从柳青身上吸收做人做文的养分
2020-03-25王宗仁
海外文摘·文学版 2020年3期
王宗仁
大概是 1979年前后,我因为写了长篇小说《雪里红》,得到了陕西省出版局边春光局长的首肯,参加了他们召开的业余创作座谈会。到了会上,我才知道柳青要给我们讲话。据说,那是他从“文革”的“牛棚”出来后第一次在文学创作会议上露面。他矮矮的精瘦个头儿,留着浅浅的胡子,仍然穿着农人常穿的对襟棉袄。没有讲稿,手中只有一张纸片。他在讲话中不时咳嗽,随手拿着吸痰器,隔一会儿就要吸一口痰。他满口的陕西腔,讲话的大意是说:“我没有多少话说,我害怕浪费了大家的时间。我这些年来脱离实际,脱离生活,也脱离了学习,脑子里很空。落后落得很多,对许多事情都不懂。 ”最难忘的是,他在这次讲话中讲了作家要有三个学校:政治“就是生活的学校,的学校,艺术的学校。 ”说他自己还没有从这三个学校毕业。
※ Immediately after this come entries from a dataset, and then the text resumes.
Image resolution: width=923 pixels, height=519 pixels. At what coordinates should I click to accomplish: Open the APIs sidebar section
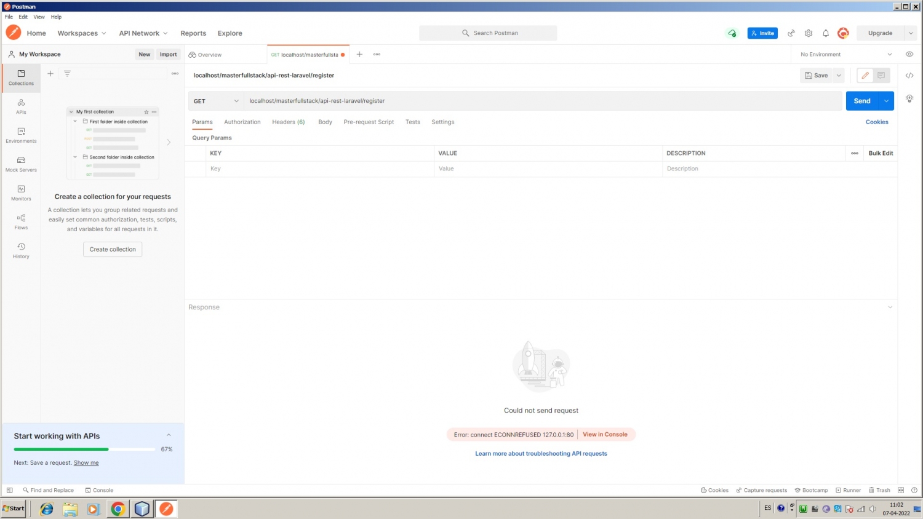21,106
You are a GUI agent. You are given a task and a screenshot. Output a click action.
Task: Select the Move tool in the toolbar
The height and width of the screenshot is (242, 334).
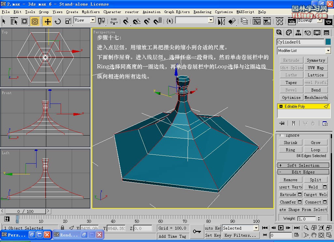[x=48, y=22]
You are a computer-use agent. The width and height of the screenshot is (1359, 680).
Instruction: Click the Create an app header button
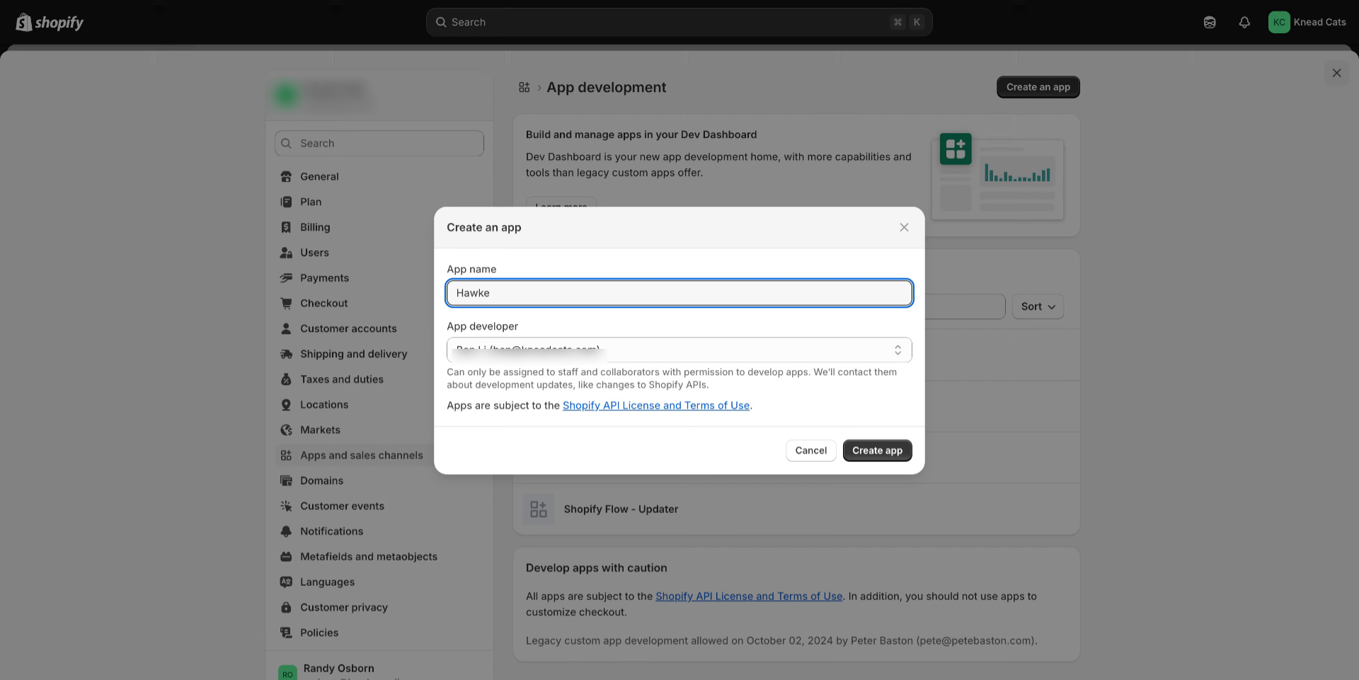[1038, 87]
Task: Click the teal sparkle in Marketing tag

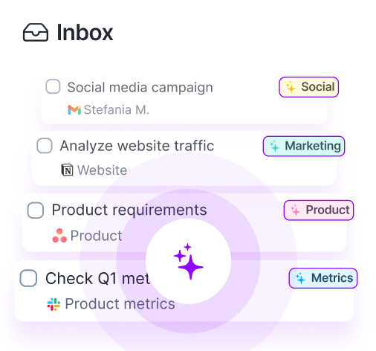Action: point(274,146)

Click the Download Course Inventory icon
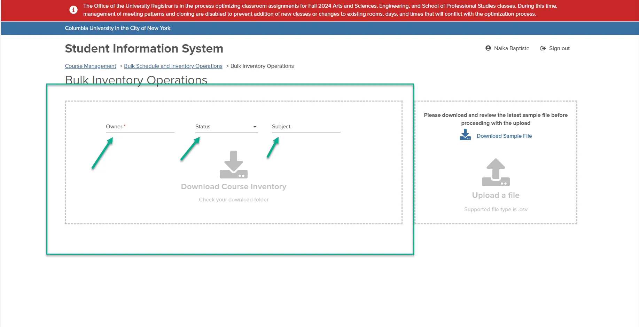coord(234,165)
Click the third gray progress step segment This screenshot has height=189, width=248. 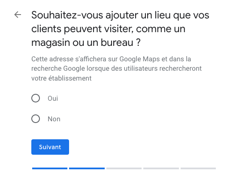[124, 168]
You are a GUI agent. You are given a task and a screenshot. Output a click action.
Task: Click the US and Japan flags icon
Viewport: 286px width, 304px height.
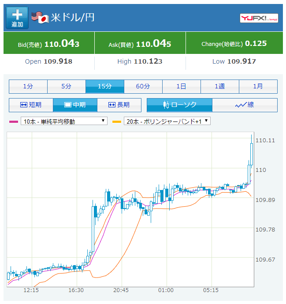click(40, 18)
在谈到《创业史》的创作时,他说,简单地说,就是写新旧事物的矛盾。蛤蟆滩过去没有影响的人有影响了。舊的让位了,新的占领了历史舞台。
当时,我和部队的另外两个作者丁树荣、张敏,快速记录,连夜整理了一份柳青讲话稿,交给了《延河》编辑部。
后来,我写了一篇散文《我为柳青讲话做记录》,发表在 2013年 3月 20日《新民晚报》。
今天这个会议勾起了我对柳青的怀念,在这里重提柳青,我觉得是很有意义的。我就那一次见过柳青,后来再也没见过。但是像我这样的,柳青故乡的作家,从故乡到了高原区,我也从柳青的身上,汲取了做人的养分,和文学的养分。